_TASK BRIEF_:
From the records below, copy out each line that has the word "Collapse".

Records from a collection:
---
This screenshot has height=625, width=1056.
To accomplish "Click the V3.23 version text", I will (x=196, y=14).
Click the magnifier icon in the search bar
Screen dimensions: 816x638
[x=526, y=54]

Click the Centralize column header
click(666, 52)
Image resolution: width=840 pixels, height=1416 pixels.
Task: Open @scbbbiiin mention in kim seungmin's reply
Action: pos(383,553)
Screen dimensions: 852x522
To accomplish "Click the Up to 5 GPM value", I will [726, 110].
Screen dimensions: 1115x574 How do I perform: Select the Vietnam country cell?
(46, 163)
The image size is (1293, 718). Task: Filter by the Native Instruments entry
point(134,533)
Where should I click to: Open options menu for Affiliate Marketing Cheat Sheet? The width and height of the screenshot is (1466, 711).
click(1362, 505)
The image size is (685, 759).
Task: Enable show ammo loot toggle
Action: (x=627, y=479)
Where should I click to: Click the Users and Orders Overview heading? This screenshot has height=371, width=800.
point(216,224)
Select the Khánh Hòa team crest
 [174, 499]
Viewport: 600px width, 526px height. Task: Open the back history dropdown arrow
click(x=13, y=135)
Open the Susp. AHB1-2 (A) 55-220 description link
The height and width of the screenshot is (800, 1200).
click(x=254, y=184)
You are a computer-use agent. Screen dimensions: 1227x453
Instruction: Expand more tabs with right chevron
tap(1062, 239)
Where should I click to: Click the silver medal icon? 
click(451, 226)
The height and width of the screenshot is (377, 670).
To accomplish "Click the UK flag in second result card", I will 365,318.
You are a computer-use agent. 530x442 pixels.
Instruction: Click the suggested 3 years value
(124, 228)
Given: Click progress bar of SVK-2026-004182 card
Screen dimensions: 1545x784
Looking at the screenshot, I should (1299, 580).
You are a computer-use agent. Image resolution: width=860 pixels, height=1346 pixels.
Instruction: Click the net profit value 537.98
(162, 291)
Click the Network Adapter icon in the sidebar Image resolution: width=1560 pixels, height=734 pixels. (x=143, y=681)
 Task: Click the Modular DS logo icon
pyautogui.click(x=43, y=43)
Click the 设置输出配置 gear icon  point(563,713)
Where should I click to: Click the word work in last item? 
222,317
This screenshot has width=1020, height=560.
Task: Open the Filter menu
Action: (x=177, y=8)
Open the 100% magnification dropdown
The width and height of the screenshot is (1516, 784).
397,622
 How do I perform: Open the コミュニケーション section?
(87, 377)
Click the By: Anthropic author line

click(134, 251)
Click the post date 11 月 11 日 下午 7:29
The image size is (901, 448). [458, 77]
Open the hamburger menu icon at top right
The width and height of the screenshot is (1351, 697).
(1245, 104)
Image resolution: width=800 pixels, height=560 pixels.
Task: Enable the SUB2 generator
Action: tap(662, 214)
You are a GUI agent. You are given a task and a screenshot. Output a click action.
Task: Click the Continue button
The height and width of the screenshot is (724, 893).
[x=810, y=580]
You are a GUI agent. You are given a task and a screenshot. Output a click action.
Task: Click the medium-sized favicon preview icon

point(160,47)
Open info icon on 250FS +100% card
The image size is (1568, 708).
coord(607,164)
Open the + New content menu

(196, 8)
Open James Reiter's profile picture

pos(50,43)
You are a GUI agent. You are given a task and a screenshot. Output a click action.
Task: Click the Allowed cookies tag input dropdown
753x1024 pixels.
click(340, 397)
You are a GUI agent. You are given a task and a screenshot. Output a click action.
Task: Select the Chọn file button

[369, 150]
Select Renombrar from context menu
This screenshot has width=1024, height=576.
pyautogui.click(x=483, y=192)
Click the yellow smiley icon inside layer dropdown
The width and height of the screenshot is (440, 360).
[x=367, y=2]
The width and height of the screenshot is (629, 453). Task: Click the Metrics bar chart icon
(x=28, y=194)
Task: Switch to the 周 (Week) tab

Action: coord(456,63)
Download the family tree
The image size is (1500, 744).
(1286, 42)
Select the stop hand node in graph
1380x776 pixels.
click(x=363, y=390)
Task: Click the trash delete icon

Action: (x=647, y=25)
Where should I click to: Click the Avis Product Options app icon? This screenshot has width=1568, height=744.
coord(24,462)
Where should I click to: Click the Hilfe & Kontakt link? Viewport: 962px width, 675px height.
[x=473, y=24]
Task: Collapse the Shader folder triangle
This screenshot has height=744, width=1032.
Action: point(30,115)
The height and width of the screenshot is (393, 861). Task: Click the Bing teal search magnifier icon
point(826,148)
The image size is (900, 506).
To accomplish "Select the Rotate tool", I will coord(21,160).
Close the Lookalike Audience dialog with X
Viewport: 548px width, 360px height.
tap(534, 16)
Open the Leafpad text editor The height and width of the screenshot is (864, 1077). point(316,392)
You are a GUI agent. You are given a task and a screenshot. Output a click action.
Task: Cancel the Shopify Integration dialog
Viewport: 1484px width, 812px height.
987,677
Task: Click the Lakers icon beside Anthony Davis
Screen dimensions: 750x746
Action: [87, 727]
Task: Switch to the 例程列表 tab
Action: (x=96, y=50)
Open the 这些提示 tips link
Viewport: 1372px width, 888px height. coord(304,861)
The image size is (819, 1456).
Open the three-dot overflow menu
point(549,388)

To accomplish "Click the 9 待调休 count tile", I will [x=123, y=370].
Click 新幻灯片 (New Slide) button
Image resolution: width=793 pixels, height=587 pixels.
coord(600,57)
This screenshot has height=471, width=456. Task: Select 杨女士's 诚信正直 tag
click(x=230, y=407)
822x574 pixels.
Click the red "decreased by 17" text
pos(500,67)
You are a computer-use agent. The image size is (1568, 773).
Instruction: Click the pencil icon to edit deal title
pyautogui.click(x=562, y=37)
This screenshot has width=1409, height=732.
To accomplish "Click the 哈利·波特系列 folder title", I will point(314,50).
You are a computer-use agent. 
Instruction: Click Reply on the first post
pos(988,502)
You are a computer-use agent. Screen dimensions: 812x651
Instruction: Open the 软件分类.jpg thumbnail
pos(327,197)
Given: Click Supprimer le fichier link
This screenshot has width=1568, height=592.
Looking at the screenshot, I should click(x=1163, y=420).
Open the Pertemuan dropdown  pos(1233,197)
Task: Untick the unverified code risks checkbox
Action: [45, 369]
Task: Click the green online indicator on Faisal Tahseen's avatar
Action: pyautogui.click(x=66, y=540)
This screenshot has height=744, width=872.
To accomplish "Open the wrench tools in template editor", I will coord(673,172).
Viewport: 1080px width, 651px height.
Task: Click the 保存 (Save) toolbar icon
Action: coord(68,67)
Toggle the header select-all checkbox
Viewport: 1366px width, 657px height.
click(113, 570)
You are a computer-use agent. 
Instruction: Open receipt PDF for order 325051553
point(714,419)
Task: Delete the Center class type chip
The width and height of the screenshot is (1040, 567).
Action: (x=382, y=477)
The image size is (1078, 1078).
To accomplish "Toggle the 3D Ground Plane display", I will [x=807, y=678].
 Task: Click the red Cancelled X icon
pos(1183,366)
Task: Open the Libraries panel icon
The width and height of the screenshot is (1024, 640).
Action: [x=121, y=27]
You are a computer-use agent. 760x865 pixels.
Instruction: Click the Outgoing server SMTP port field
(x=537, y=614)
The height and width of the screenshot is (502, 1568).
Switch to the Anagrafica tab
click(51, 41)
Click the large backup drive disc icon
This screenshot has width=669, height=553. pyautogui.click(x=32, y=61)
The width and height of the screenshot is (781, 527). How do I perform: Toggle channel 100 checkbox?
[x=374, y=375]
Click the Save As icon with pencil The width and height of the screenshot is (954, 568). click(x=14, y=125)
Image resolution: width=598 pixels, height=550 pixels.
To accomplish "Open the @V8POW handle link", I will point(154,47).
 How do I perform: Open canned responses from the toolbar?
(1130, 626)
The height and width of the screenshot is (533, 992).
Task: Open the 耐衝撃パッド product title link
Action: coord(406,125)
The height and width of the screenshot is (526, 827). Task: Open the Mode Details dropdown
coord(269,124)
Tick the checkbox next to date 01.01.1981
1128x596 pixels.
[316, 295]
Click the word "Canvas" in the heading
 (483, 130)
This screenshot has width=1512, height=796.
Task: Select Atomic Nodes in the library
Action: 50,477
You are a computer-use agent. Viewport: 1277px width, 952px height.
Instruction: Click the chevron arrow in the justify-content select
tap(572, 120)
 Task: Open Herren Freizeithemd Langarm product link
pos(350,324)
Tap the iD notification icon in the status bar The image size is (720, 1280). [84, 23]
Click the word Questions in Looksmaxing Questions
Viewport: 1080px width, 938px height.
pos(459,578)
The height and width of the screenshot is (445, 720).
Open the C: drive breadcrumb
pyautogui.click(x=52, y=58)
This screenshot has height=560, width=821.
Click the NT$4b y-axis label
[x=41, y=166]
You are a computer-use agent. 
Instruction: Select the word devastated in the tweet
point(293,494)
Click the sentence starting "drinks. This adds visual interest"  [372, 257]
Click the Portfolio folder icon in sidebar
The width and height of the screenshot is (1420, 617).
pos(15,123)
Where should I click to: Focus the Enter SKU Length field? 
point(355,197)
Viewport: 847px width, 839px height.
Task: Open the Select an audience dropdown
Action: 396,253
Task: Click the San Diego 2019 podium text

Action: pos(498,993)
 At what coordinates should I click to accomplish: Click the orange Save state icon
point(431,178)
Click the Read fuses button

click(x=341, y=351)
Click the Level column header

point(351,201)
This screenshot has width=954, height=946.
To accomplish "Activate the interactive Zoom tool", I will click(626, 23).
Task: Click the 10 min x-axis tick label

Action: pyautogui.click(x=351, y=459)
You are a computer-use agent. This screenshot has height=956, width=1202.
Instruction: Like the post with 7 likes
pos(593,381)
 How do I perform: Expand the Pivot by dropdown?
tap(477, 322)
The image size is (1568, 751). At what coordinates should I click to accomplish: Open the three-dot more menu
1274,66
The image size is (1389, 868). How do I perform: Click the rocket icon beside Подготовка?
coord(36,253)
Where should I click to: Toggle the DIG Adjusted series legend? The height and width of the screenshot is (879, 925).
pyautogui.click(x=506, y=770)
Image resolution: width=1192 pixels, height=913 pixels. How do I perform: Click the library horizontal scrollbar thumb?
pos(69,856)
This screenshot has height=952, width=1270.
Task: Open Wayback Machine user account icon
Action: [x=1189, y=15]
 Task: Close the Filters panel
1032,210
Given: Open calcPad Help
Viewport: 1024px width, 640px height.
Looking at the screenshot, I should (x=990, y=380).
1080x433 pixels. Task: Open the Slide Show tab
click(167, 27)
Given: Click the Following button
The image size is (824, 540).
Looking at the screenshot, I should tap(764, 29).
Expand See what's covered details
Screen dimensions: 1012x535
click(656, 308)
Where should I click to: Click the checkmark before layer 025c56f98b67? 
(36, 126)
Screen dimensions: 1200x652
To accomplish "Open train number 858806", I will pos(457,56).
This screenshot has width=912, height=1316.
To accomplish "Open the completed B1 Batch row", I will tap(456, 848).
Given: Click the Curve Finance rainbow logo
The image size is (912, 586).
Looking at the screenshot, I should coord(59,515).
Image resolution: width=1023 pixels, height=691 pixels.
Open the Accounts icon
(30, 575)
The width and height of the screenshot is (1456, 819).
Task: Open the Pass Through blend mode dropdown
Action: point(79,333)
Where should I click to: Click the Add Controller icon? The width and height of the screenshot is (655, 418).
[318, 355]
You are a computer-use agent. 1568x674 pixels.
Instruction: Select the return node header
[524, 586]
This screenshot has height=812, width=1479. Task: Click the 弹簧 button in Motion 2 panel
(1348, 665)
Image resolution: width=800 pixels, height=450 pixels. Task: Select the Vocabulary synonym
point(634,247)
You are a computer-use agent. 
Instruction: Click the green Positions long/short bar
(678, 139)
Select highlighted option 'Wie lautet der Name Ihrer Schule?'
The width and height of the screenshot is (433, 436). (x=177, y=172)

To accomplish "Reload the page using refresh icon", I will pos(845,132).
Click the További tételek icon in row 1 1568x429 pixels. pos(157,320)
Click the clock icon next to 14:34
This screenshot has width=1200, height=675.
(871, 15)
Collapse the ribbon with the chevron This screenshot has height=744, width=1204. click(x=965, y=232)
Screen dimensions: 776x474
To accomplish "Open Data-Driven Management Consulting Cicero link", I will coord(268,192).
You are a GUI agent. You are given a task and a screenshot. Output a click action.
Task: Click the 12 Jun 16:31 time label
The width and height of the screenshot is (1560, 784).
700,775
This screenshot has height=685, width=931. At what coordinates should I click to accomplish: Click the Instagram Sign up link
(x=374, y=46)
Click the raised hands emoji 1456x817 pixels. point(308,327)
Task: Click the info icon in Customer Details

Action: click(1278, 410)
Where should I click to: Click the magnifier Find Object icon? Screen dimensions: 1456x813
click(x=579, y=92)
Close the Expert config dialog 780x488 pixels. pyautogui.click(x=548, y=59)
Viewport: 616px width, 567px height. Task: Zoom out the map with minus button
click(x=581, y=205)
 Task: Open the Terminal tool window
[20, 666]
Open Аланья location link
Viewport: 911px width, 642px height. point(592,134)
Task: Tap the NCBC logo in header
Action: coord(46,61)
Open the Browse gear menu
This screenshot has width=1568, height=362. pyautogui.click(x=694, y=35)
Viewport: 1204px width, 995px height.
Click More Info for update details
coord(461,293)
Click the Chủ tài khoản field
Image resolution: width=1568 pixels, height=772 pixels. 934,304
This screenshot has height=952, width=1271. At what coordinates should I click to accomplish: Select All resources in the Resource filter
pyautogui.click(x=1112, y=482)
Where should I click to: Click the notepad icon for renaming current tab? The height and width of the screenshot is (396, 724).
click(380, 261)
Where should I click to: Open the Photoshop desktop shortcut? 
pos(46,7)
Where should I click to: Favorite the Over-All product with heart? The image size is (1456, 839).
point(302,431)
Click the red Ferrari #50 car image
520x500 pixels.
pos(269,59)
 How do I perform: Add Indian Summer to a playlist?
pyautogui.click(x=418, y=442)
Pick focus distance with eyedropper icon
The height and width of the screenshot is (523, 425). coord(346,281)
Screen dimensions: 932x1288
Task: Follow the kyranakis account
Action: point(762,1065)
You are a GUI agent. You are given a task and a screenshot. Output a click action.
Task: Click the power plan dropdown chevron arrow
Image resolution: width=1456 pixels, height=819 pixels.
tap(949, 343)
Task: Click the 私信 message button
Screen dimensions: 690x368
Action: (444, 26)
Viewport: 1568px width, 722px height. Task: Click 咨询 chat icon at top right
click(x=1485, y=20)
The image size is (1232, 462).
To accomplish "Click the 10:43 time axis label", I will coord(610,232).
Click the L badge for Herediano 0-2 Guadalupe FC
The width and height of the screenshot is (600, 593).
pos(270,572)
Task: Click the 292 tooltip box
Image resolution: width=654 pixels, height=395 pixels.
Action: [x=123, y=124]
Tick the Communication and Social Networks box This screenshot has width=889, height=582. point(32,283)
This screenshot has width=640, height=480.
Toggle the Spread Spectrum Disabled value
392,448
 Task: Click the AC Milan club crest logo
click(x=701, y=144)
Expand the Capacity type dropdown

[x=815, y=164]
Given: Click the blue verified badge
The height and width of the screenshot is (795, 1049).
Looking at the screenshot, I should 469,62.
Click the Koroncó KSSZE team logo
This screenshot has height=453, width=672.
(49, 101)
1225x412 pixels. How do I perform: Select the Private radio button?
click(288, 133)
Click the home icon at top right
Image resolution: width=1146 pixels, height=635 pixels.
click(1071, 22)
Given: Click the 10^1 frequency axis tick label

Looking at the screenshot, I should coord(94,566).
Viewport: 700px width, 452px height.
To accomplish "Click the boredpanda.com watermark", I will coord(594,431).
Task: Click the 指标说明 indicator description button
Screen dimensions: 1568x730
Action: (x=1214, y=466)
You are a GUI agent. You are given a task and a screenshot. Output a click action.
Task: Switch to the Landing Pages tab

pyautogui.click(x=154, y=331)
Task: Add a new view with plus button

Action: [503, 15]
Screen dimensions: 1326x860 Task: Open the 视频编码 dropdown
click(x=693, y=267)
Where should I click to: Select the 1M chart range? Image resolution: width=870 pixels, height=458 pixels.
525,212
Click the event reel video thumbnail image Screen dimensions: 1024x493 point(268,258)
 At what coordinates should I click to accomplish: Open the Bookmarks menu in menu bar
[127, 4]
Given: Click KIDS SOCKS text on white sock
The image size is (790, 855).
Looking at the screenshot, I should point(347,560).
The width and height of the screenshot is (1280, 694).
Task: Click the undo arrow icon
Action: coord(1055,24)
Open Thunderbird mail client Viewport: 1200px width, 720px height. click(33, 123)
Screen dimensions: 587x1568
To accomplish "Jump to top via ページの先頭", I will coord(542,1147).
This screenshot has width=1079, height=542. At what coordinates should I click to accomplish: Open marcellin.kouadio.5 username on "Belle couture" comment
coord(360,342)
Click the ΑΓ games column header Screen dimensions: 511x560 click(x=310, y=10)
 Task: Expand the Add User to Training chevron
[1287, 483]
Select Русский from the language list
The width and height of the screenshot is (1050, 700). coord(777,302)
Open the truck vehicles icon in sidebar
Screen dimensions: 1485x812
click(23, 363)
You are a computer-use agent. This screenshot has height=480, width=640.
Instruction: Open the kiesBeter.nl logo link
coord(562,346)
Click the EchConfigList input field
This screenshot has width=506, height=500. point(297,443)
---
_RESPONSE BOX_:
Task: Collapse the Shader folder triangle
Collapse the ribbon with the chevron This screenshot has height=744, width=1204. click(x=965, y=232)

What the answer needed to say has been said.